Data on locating visible targets:
----------------
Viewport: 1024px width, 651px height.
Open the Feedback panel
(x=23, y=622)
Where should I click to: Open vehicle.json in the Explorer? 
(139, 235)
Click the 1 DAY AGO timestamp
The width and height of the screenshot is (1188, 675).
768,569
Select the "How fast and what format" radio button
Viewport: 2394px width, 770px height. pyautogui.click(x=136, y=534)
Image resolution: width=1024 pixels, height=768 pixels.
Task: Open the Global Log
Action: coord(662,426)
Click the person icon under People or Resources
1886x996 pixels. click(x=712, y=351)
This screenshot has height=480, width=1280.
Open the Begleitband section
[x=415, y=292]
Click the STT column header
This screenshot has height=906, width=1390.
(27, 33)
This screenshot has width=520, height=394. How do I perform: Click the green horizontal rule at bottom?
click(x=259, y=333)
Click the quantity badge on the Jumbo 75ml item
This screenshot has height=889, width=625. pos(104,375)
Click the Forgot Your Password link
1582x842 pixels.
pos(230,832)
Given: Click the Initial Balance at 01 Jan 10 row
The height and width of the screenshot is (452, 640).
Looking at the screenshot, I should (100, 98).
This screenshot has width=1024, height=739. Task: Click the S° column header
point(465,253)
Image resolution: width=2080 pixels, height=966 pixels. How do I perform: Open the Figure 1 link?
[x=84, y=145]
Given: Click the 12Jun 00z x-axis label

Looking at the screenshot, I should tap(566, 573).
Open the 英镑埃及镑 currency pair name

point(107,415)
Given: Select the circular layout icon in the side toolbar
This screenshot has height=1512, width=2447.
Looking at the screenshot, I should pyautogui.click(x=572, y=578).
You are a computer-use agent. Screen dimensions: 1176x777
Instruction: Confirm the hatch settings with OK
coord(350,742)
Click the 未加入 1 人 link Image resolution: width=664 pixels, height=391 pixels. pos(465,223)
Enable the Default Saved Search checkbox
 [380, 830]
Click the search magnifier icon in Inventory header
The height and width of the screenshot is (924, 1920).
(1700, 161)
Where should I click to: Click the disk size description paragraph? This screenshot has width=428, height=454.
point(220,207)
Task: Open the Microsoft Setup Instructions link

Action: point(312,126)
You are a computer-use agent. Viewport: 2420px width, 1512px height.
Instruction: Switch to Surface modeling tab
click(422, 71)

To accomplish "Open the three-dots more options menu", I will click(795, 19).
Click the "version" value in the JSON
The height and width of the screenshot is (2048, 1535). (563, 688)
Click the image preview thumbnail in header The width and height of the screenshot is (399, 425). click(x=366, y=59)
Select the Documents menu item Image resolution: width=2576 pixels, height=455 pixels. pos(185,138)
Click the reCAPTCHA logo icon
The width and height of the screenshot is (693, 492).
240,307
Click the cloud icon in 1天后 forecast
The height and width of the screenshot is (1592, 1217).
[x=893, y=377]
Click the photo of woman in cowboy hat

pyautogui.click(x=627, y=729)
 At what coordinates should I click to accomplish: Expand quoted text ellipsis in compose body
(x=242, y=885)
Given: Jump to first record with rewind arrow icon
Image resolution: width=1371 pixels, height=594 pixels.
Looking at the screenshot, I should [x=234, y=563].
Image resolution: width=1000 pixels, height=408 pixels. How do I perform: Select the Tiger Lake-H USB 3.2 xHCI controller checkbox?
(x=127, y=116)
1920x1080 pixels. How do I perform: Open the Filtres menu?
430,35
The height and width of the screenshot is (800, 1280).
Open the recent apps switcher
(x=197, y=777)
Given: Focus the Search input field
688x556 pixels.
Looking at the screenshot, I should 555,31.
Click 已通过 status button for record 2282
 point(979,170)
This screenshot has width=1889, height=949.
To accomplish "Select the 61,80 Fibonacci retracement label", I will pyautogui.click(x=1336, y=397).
----------------
# STATED PROBLEM:
Can you reproduce every one of the records above, line for line, with no changes?

# OUTPUT:
Viewport: 1024px width, 651px height.
Open the Feedback panel
(x=23, y=622)
Where should I click to: Open vehicle.json in the Explorer? 
(139, 235)
Click the 1 DAY AGO timestamp
The width and height of the screenshot is (1188, 675).
768,569
Select the "How fast and what format" radio button
Viewport: 2394px width, 770px height. pyautogui.click(x=136, y=534)
Image resolution: width=1024 pixels, height=768 pixels.
Task: Open the Global Log
Action: coord(662,426)
Click the person icon under People or Resources
1886x996 pixels. click(x=712, y=351)
This screenshot has height=480, width=1280.
Open the Begleitband section
[x=415, y=292]
Click the STT column header
This screenshot has height=906, width=1390.
(27, 33)
This screenshot has width=520, height=394. How do I perform: Click the green horizontal rule at bottom?
click(x=259, y=333)
Click the quantity badge on the Jumbo 75ml item
This screenshot has height=889, width=625. pos(104,375)
Click the Forgot Your Password link
1582x842 pixels.
pos(230,832)
Given: Click the Initial Balance at 01 Jan 10 row
The height and width of the screenshot is (452, 640).
Looking at the screenshot, I should (100, 98).
This screenshot has width=1024, height=739. Task: Click the S° column header
point(465,253)
Image resolution: width=2080 pixels, height=966 pixels. How do I perform: Open the Figure 1 link?
[x=84, y=145]
Given: Click the 12Jun 00z x-axis label

Looking at the screenshot, I should tap(566, 573).
Open the 英镑埃及镑 currency pair name

point(107,415)
Given: Select the circular layout icon in the side toolbar
This screenshot has height=1512, width=2447.
Looking at the screenshot, I should pyautogui.click(x=572, y=578).
You are a computer-use agent. Screen dimensions: 1176x777
Instruction: Confirm the hatch settings with OK
coord(350,742)
Click the 未加入 1 人 link Image resolution: width=664 pixels, height=391 pixels. pos(465,223)
Enable the Default Saved Search checkbox
 [380, 830]
Click the search magnifier icon in Inventory header
The height and width of the screenshot is (924, 1920).
(1700, 161)
Where should I click to: Click the disk size description paragraph? This screenshot has width=428, height=454.
point(220,207)
Task: Open the Microsoft Setup Instructions link

Action: point(312,126)
You are a computer-use agent. Viewport: 2420px width, 1512px height.
Instruction: Switch to Surface modeling tab
click(422, 71)

To accomplish "Open the three-dots more options menu", I will click(795, 19).
Click the "version" value in the JSON
The height and width of the screenshot is (2048, 1535). (563, 688)
Click the image preview thumbnail in header The width and height of the screenshot is (399, 425). click(x=366, y=59)
Select the Documents menu item Image resolution: width=2576 pixels, height=455 pixels. pos(185,138)
Click the reCAPTCHA logo icon
The width and height of the screenshot is (693, 492).
240,307
Click the cloud icon in 1天后 forecast
The height and width of the screenshot is (1592, 1217).
[x=893, y=377]
Click the photo of woman in cowboy hat

pyautogui.click(x=627, y=729)
 At what coordinates should I click to accomplish: Expand quoted text ellipsis in compose body
(x=242, y=885)
Given: Jump to first record with rewind arrow icon
Image resolution: width=1371 pixels, height=594 pixels.
Looking at the screenshot, I should [x=234, y=563].
Image resolution: width=1000 pixels, height=408 pixels. How do I perform: Select the Tiger Lake-H USB 3.2 xHCI controller checkbox?
(x=127, y=116)
1920x1080 pixels. How do I perform: Open the Filtres menu?
430,35
The height and width of the screenshot is (800, 1280).
Open the recent apps switcher
(x=197, y=777)
Given: Focus the Search input field
688x556 pixels.
Looking at the screenshot, I should 555,31.
Click 已通过 status button for record 2282
 point(979,170)
This screenshot has width=1889, height=949.
To accomplish "Select the 61,80 Fibonacci retracement label", I will pyautogui.click(x=1336, y=397).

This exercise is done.